Malegaon, about 270 km from Mumbai and the second largest city in Nashik District, Maharashtra, was considered the epicentre of polio-virus five years ago due to its dogged resistance to polio immunisation. Out of four-lakh-odd families, including six lakh Muslim families, at least 1,000 Muslim households refused polio drops for their children and this number fluctuated with each immunisation round.

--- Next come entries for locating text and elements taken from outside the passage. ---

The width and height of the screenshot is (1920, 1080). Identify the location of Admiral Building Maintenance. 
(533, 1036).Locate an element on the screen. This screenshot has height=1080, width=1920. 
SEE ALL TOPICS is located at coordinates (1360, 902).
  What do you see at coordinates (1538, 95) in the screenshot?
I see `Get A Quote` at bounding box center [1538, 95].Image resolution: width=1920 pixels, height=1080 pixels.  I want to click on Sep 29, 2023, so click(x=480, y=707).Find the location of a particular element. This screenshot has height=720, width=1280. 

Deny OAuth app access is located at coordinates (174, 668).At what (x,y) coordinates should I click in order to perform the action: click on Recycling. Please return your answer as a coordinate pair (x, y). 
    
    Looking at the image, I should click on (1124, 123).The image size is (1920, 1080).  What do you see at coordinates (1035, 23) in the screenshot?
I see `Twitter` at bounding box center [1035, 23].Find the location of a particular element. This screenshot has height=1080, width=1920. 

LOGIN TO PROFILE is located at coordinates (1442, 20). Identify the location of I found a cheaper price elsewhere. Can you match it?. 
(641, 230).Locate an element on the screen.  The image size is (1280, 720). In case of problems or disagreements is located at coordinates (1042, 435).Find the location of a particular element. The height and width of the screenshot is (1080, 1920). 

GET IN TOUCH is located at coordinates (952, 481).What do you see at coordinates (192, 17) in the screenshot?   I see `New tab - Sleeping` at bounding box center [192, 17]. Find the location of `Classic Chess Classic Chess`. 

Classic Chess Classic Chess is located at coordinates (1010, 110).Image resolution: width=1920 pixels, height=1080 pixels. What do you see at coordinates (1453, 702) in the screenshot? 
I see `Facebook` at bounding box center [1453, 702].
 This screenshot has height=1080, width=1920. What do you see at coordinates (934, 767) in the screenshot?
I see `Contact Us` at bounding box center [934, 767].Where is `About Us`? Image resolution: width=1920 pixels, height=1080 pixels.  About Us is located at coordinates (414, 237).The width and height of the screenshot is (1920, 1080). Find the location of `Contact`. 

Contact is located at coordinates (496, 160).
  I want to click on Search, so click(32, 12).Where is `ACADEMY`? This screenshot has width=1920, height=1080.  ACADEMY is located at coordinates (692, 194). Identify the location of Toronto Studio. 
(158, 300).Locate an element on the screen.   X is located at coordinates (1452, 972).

The prejudice stemmed from rumours that the drops would make their children impotent.
The breakthrough came with Rotary establishing the Ulema Committee for Polio Eradication in Malegaon in 2010, following the success of a similar committee formed in Uttar Pradesh in 2007, to overcome the community’s resistance to polio drops. This was the time when more than 80 per cent of India’s polio cases where found in the Muslim community. Through this new working relationship, the Ulemas (Muslim religious leaders) were involved in clearing misconceptions about polio vaccines in families through door to door campaigns, and Friday sermons at mosques. Even a Fatwa was issued encouraging people to give polio immunisation to their children to protect them from the crippling disease. “We never dreamt that this initiative would be such a big success,” said Rotary Foundation India (RFI) Chair Ashok Mahajan, who also heads the Committee.
This Committee has gone a long way in breaking the resistance against the vaccine and helped India get the coveted ‘Polio-free’ certification from WHO.
This Committee has gone a long way in breaking the resistance against the vaccine and helped India get the coveted ‘Polio-free’ certification from WHO, and was felicitated by four Rotary clubs of Malegaon. It was attended by Mahajan, NCM Rajeev Pradhan, DG Shantharam Deshmukh, other Rotarians and general public. Mayor of Malegaon Haji Ibrahim, the chief guest, requested the Rotarians to erect hoardings across the city announcing the NID dates to remind people to bring their children to the booths without fail.
“We will continue our efforts to keep India polio-free,” said one of the 40 Muslim clerics, who attended the event, and thanked Rotary for its unrelenting engagement with the community. “Given the real and imminent danger of re-infection, we cannot slacken our vigil and we have to give all it takes to realise the promise we have made to the children of the world,” said Mahajan.